**Problem:** Copy every line that holds the string "computer" from the data below.

**Material for the task:**
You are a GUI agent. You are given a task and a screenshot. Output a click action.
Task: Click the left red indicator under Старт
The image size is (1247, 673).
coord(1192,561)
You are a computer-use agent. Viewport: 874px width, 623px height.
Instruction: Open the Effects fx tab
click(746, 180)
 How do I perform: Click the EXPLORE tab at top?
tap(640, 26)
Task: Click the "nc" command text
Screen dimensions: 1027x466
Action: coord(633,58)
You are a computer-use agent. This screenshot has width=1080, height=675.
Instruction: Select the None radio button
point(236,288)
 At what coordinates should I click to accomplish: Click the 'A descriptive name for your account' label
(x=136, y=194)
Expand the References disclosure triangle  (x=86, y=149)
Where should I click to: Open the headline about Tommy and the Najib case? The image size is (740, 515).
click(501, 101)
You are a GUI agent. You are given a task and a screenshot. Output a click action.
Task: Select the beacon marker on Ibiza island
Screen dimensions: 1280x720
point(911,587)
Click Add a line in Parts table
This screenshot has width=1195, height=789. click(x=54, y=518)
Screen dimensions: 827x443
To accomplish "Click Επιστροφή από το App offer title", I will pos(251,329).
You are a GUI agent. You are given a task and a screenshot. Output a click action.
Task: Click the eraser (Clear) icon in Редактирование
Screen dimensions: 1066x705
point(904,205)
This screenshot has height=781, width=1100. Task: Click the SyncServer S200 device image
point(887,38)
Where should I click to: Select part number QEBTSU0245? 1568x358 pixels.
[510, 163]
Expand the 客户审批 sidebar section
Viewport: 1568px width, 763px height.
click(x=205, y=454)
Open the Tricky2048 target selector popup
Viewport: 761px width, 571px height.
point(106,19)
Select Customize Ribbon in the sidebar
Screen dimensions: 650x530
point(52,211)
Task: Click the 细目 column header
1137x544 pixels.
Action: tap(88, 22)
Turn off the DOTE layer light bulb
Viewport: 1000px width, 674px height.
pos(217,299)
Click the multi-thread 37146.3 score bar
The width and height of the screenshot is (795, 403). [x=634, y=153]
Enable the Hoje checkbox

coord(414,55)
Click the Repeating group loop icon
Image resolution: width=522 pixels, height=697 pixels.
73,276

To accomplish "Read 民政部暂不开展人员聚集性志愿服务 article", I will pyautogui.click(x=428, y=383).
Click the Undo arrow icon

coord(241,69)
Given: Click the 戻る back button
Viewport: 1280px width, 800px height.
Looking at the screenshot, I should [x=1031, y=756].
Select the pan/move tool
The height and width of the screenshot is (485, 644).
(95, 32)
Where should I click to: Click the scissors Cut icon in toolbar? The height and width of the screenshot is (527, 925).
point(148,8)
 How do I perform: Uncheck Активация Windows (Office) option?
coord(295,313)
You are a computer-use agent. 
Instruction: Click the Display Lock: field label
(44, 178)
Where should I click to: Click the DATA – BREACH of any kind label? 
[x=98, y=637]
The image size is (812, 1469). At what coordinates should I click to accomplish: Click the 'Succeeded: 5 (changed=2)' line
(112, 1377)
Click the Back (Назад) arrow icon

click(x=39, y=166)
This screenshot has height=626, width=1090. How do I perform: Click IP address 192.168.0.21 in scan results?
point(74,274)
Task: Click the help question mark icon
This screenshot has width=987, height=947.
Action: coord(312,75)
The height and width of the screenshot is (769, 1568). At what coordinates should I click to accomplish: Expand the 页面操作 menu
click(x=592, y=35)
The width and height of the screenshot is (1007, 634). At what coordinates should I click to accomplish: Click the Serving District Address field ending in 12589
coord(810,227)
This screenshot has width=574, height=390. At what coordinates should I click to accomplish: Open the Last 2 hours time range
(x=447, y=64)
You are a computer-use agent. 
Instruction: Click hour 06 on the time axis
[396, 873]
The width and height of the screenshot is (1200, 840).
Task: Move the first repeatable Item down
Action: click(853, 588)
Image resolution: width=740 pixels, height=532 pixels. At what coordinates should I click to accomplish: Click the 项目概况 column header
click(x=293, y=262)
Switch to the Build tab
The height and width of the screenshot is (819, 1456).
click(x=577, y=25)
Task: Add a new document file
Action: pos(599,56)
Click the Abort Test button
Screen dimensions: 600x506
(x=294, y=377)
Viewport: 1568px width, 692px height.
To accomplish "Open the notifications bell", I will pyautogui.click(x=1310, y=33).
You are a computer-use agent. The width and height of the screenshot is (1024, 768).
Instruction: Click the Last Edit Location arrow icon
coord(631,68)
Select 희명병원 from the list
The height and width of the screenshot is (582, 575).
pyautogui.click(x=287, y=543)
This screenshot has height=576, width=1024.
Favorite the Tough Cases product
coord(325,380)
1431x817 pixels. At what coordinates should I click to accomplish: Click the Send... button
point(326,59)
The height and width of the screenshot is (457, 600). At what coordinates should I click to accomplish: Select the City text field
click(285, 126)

**Solution for this problem:**
You are a computer-use agent. Viewport: 874px width, 623px height.
You are a computer-use agent. This screenshot has width=1080, height=675.
You are a computer-use agent. 
You are a computer-use agent. 
You are a computer-use agent. The width and height of the screenshot is (1024, 768).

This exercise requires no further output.